── Passage shown ──

Since this issue was never raised in the trial court by objection or otherwise, it may not be raised for the first time in this court. We do not find that these incidents can possibly achieve the status of plain error. (People v. Howell (1975), 60 Ill. 2d 117, 120-21, 324 N.E.2d 403; People v. Osborn (1977), 53 Ill. App. 3d 312, 319, 368 N.E.2d 608, appeal denied (1978), 71 Ill. 2d 600, and cases there cited.) We reject the argument that counsel for defendant Finley was in a “weak position” to object if he thought that an objection should be made. We conclude that this issue has been waived.
If the matter should be considered on the merits, in our opinion, the authorities cited by defendant Finley in this regard are completely unconvincing. In People v. Pumphrey (1977), 51 Ill. App. 3d 94, 366 N.E.2d 433, this court dealt with a situation in which both defendant and his wife were cross-examined extensively regarding use of assumed names. The defendant denied that he had used other names. In rebuttal, the State put in evidence certified copies of previous convictions of defendant while using different names. These tactics thus became one of the principal features of the State’s case.
In People v. DeHoyos (1976), 64 Ill. 2d 128, 355 N.E.2d 19, the trial court permitted extensive examination of a person whose advice defendant had sought and in whose home defendant had stayed for several days immediately after commission of the crime. The examination not only concentrated on the past conviction of the witness for sale of *101narcotics but went into the sentence and the length of time he had actually spent in prison. The supreme court held that this was reversible error.

───
── Data section ──

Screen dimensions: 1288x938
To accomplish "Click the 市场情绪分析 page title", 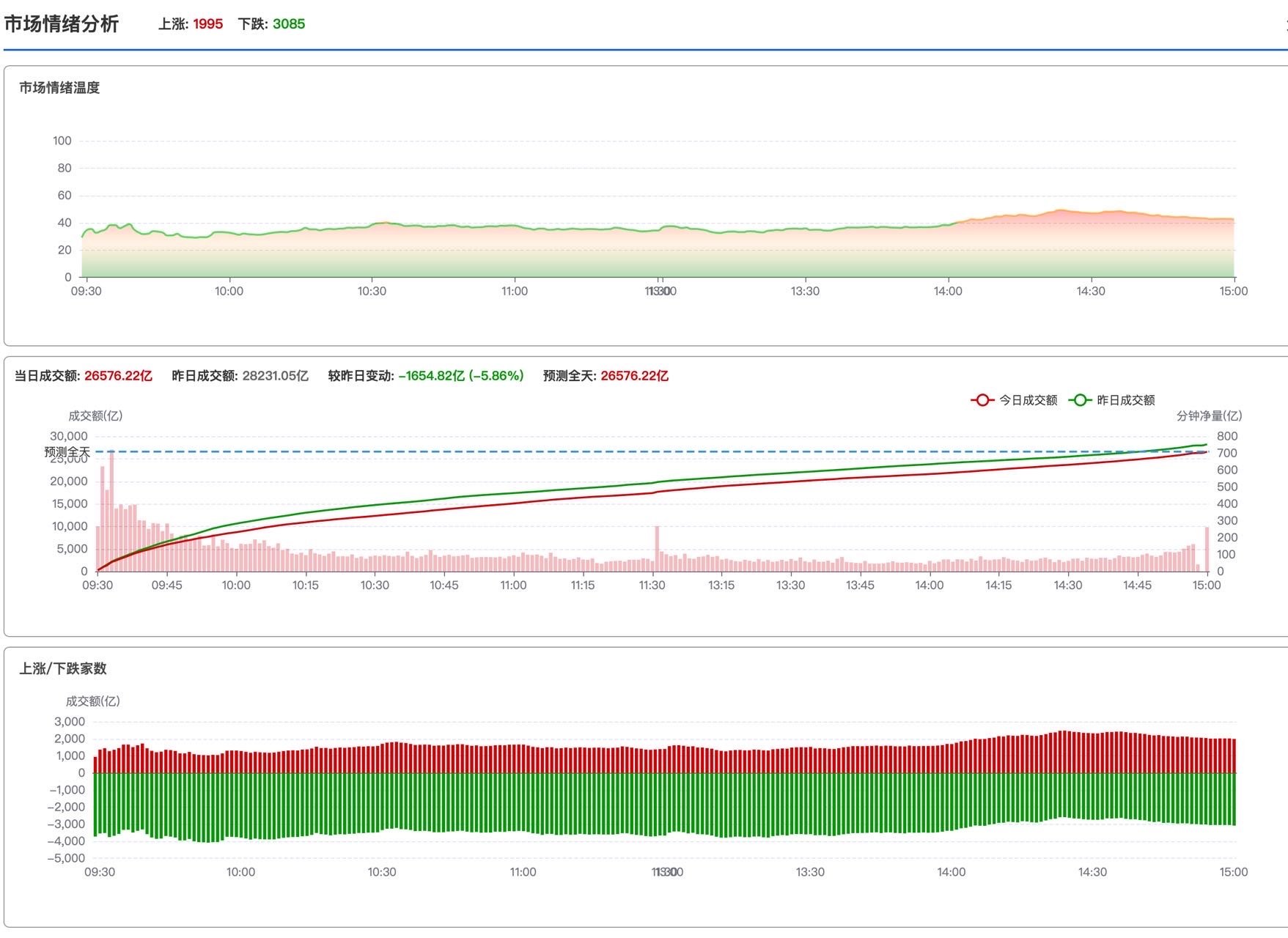I will (x=62, y=24).
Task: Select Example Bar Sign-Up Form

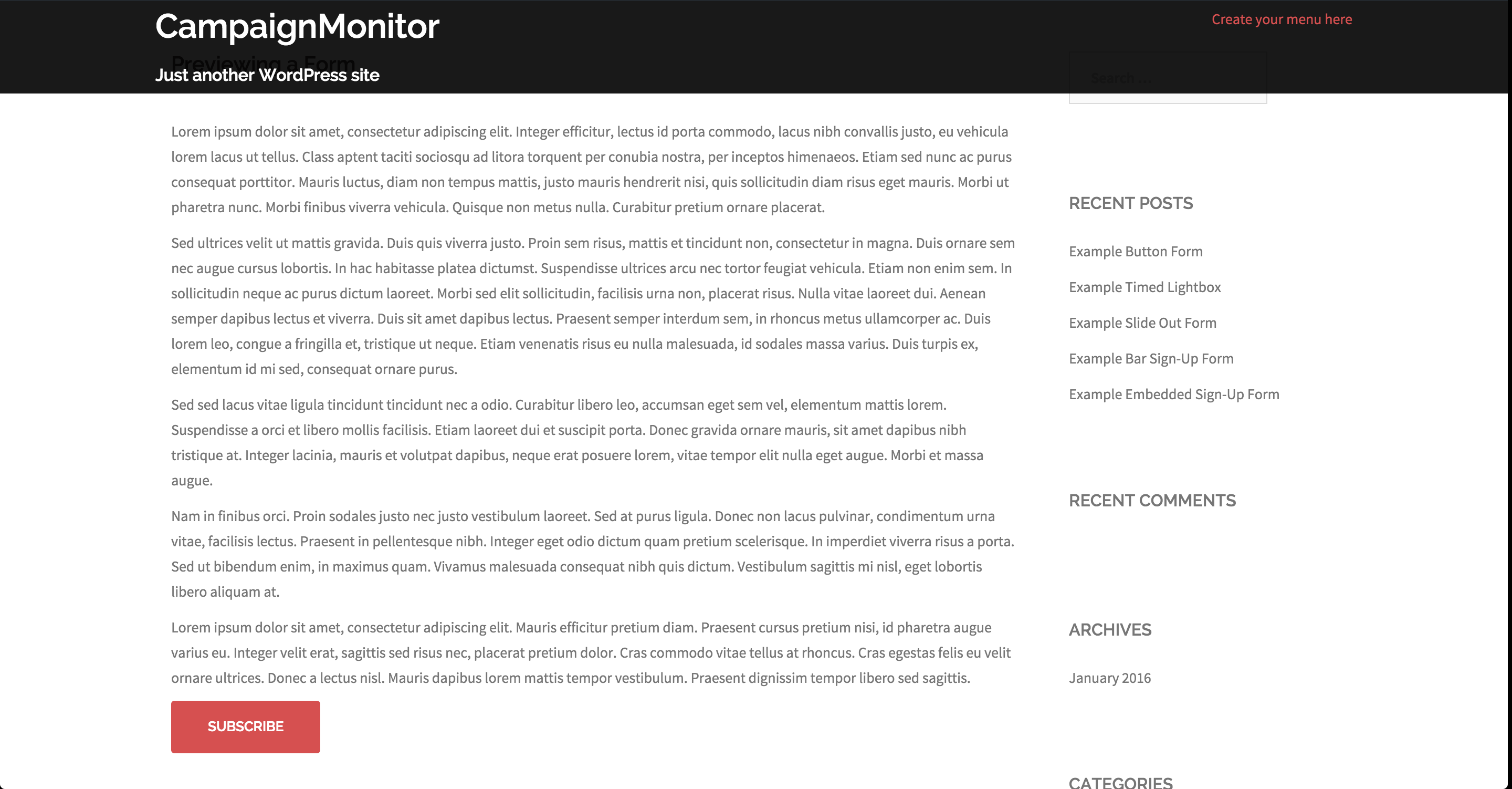Action: (1151, 358)
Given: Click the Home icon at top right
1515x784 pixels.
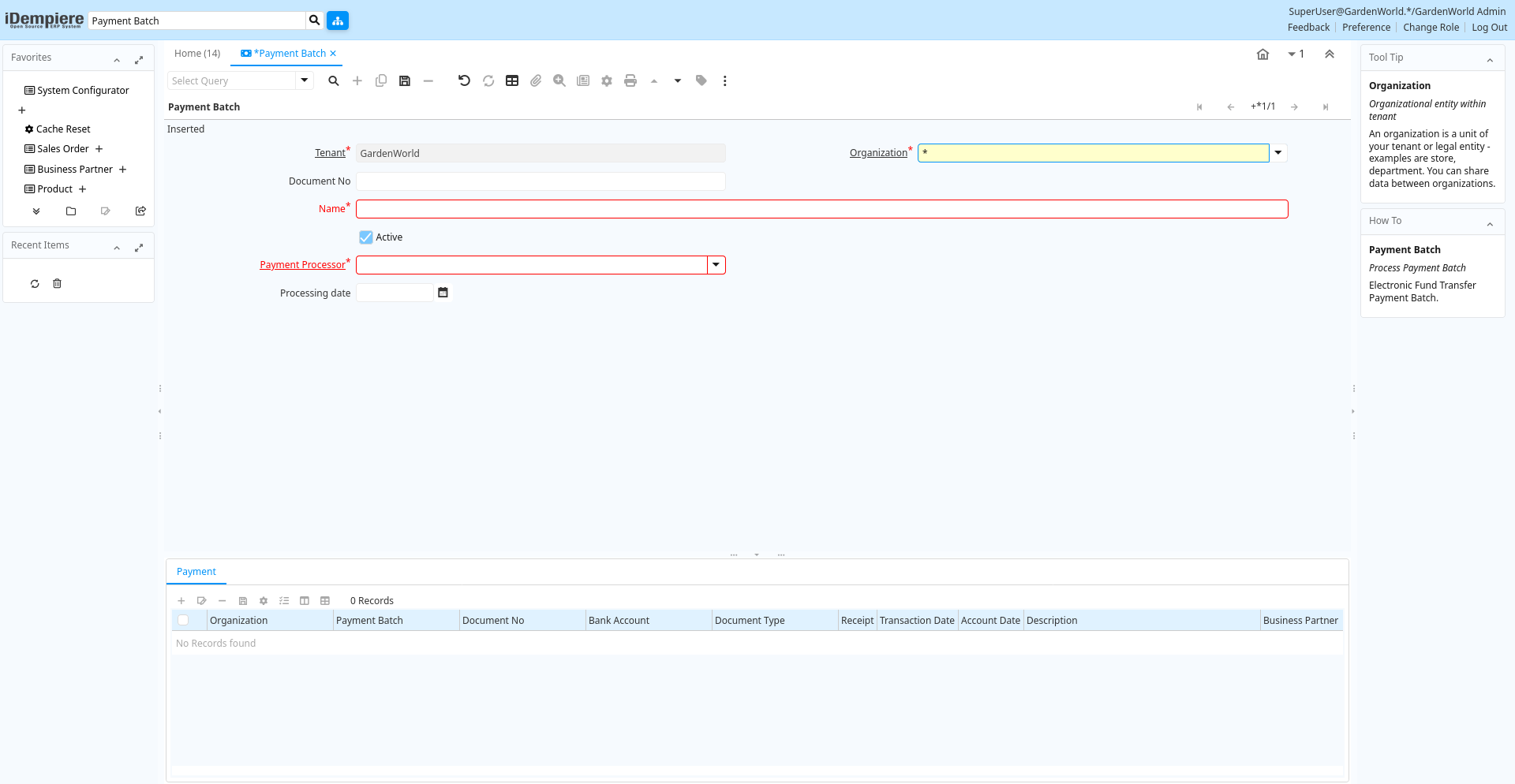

───

__To do__
Could you reproduce the court opinion excerpt from "Since this issue" up to and including "has been waived.", substituting "reversible error" for "plain error"?

__Finished exercise__
Since this issue was never raised in the trial court by objection or otherwise, it may not be raised for the first time in this court. We do not find that these incidents can possibly achieve the status of reversible error. (People v. Howell (1975), 60 Ill. 2d 117, 120-21, 324 N.E.2d 403; People v. Osborn (1977), 53 Ill. App. 3d 312, 319, 368 N.E.2d 608, appeal denied (1978), 71 Ill. 2d 600, and cases there cited.) We reject the argument that counsel for defendant Finley was in a “weak position” to object if he thought that an objection should be made. We conclude that this issue has been waived.